Sustainable and highly efficient non-noble metal catalysts could facilitate the realization of closed-loop and carbon-neutral hydrogen (H2) economy via low-cost electrocatalytic (EC) or photocatalytic (PC) H2 evolution reaction (HER) from water. Herein, molybdenum carbide (MoC) quantum dots onto N-doped porous carbon are in situ synthesized and immobilized, resulting in a bifunctional catalyst MoC@NC. Density functional theory calculation suggests that the targeted catalyst has a suitable Gibbs free-energy (ΔGH*) for the adsorption of atomic hydrogen, which is beneficial to both EC and PC HERs. For EC HER, the as-prepared MoC@NC catalyst delivers a low overpotential of 160 mV at −10 mA cm−2 and a remarkable H2 evolution rate in alkaline electrolytes.
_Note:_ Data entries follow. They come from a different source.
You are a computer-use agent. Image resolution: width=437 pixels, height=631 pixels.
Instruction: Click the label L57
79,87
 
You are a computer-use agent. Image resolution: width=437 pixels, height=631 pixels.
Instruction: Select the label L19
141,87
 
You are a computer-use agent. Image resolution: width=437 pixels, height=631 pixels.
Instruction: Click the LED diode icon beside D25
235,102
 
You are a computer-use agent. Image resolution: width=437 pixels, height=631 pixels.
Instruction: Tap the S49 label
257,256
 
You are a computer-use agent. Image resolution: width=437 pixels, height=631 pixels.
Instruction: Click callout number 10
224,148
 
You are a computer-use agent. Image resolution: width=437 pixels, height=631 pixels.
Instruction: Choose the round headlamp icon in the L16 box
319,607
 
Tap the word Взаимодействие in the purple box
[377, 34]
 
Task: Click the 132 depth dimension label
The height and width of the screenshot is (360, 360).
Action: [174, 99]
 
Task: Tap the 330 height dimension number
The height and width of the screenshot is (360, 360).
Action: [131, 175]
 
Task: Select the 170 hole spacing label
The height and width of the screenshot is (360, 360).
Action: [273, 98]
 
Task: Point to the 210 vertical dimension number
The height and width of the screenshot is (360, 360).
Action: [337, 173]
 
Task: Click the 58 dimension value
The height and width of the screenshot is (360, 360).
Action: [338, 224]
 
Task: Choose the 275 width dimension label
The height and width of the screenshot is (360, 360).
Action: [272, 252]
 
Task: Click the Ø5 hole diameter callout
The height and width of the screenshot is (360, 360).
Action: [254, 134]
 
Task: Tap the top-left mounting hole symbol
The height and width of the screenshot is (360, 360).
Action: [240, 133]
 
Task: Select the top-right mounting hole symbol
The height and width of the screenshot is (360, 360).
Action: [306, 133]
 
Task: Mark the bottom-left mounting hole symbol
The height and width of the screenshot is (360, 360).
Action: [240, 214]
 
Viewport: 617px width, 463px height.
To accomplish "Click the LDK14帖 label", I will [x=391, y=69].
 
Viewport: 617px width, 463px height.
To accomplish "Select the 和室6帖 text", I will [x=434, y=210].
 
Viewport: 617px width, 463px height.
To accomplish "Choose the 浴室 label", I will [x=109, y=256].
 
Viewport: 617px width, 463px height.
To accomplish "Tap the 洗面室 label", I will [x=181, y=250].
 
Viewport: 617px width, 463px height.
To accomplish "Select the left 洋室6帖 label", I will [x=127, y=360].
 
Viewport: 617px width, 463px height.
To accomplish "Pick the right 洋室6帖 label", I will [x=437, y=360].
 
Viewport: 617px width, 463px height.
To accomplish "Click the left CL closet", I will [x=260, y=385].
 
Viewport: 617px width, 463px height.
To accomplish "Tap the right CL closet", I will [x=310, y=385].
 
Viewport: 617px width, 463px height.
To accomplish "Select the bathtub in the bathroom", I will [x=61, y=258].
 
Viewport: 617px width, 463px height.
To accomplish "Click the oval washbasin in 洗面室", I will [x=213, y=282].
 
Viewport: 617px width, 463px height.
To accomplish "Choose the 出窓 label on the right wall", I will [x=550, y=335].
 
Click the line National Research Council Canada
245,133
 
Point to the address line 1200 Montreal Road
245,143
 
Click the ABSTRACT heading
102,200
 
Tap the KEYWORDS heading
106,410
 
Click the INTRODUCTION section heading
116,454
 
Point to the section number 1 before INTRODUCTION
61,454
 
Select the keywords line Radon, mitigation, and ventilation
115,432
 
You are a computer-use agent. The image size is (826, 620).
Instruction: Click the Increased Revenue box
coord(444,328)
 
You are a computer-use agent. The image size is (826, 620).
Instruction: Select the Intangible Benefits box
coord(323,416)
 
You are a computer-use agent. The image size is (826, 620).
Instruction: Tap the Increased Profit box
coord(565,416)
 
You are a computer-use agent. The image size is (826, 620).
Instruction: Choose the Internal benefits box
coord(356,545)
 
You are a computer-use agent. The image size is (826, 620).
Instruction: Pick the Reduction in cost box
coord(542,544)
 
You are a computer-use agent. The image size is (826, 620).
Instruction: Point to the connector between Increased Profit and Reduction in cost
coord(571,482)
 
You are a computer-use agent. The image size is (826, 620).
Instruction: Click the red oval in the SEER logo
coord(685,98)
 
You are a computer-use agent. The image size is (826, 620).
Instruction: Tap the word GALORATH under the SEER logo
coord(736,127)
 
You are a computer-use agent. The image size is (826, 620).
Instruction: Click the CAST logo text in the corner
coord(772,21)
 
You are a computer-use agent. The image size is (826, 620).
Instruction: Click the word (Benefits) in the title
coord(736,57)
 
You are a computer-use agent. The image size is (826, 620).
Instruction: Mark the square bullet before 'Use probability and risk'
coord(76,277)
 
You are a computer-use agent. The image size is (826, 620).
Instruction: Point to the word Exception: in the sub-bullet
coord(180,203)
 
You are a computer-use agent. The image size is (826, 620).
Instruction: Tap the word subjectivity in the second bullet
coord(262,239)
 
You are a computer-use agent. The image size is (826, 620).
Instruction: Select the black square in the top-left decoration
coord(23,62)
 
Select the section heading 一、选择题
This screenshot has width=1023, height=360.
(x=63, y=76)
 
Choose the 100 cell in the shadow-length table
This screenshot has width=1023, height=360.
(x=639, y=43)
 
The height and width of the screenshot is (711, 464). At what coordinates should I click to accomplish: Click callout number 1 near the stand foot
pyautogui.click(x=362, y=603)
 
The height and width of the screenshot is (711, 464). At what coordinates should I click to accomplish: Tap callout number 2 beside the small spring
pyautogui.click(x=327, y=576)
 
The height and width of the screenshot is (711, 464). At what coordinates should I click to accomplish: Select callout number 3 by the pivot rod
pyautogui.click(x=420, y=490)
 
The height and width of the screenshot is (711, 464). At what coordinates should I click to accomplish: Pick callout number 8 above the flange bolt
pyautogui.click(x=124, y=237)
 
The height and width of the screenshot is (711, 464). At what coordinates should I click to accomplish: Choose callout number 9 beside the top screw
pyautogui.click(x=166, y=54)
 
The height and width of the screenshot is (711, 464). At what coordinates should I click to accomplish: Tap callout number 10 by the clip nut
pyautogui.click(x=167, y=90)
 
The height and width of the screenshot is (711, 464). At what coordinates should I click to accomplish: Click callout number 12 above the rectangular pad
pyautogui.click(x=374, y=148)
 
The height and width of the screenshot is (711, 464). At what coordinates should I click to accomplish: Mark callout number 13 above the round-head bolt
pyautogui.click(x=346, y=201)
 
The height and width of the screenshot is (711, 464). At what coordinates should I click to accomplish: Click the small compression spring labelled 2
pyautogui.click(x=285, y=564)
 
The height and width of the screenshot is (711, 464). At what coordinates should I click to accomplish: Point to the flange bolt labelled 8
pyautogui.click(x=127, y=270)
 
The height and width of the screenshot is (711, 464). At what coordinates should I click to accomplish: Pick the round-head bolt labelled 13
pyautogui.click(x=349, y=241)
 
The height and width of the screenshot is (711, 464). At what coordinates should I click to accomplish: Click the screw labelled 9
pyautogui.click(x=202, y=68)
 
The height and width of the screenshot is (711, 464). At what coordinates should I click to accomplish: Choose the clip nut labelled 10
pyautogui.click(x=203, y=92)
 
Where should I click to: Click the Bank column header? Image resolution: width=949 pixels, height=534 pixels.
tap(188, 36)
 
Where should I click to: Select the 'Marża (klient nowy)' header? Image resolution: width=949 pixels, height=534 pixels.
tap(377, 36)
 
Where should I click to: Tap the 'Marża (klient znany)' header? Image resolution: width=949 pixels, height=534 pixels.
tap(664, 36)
For PC HER, MoC@NC couple with 2D graphitic carbon nitride (g-C3N4), which significantly reduces the PC HER energy barrier and enhances the separation efficiency of photogenerated carriers, and consequently, achieves an outstanding photocatalytic H2 evolution rate of 1709 µmol h−1 g−1, which is 213-fold of that of pure g-C3N4. This study paves a new avenue for developing sustainable non-noble metal catalysts for both EC and PC HERs.